John R. Adler

John R. Adler (born 1954) is an American neurosurgeon. He is the inventor of the CyberKnife radiosurgical instrument.[1][2] In 2007 he was named the Dorothy and Thye King Chan Professor of Neurosurgery at Stanford University School of Medicine.[3] He was also the school's vice chair for innovation and technology. He is currently an emeritus professor of neurosurgery.[4] In April 2010, Adler was appointed vice president and chief of New Clinical Applications at Varian Medical Systems.[5]

Adler holds 9 United States patents and has authored over 180 peer-reviewed articles and book chapters. He is best known as the inventor of the CyberKnife Radiosurgical System, an image-guided radiosurgical robotic instrument[6] that noninvasively ablates tumors and lesions throughout the body. In 1991 Adler founded the company Accuray to develop and manufacture the CyberKnife.[7] He was chief executive officer from 1999 to 2002 and chief medical officer from 1991 until 2007. He also was a member of the Accuray board of directors from 1991 until July 2009. In 2002, Adler founded the CyberKnife Society of which he was president from 2002 until 2009.[8]

In 2009, Adler founded Curēus.com (originally known as peerEmed.com), a web-based peer-reviewed medical journal that combines attributes of traditional expert review and social networks with the objective of fairly compensating reviewers and authors.[9]
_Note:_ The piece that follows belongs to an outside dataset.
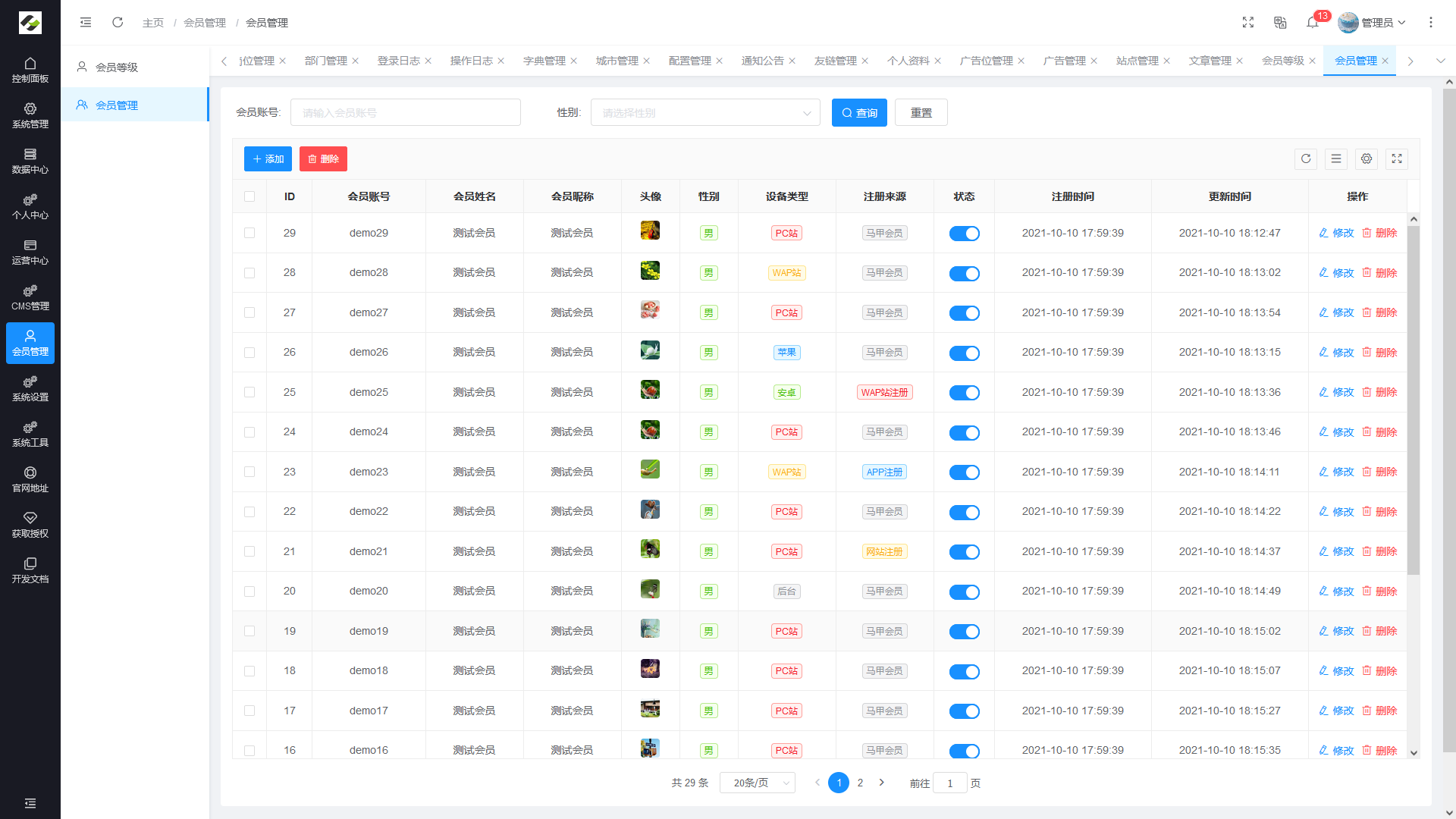Image resolution: width=1456 pixels, height=819 pixels.
Task: Open the language translation icon
Action: (x=1280, y=23)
Adler was born in Yonkers, New York in 1954. He graduated at Harvard College in 1976 and at Harvard Medical School in 1980. From 1980 to 1987 he did a neurosurgical residency at Massachusetts General Hospital and Brigham and Women's Hospital and a radiosurgery fellowship at the Karolinska Institute in Sweden, where he worked with Lars Leksell.

He is the father of Trip Adler, co-founder and CEO of Scribd.

References

  1. Adler, John R., Jr.; et al. (1997). "The Cyberknife: a frameless robotic system for radiosurgery". Stereotactic and Functional Neurosurgery 69 (1-4 Pt 2): 124–128. doi:10.1159/000099863. PMID 9711744.
  2. "Stanford CyberKnife Stereotactic Radiosurgery". Stanford Hospital & Clinics. Retrieved July 11, 2012.
  3. "Radiosurgeon named to new endowed professorship". Stanford Report (Stanford University). August 27, 2007. Retrieved July 11, 2012.
  4. "Academic profile: John R. Adler". Stanford University School of Medicine. Retrieved July 11, 2012.
  5. "John R. Adler, M.D.". Varian Medical Systems. Retrieved July 11, 2012.
  6. Adler, John R., Jr.; et al. (June 1999). "Image-guided Robotic Radiosurgery". Neurosurgery 44 (6): 1299–1306. doi:10.1227/00006123-199906000-00079.
  7. Adler, John (September 16, 2009). "Accuray, Inc.: A Neurosurgical Business Case Study". Cureus 1 (9): 11–24. doi:10.7759/cureus.1. Retrieved July 3, 2014.
  8. "The Cyberknife Society". Accuray. Retrieved July 11, 2012.
  9. "About Cureus". Cureus.com. Retrieved July 11, 2012.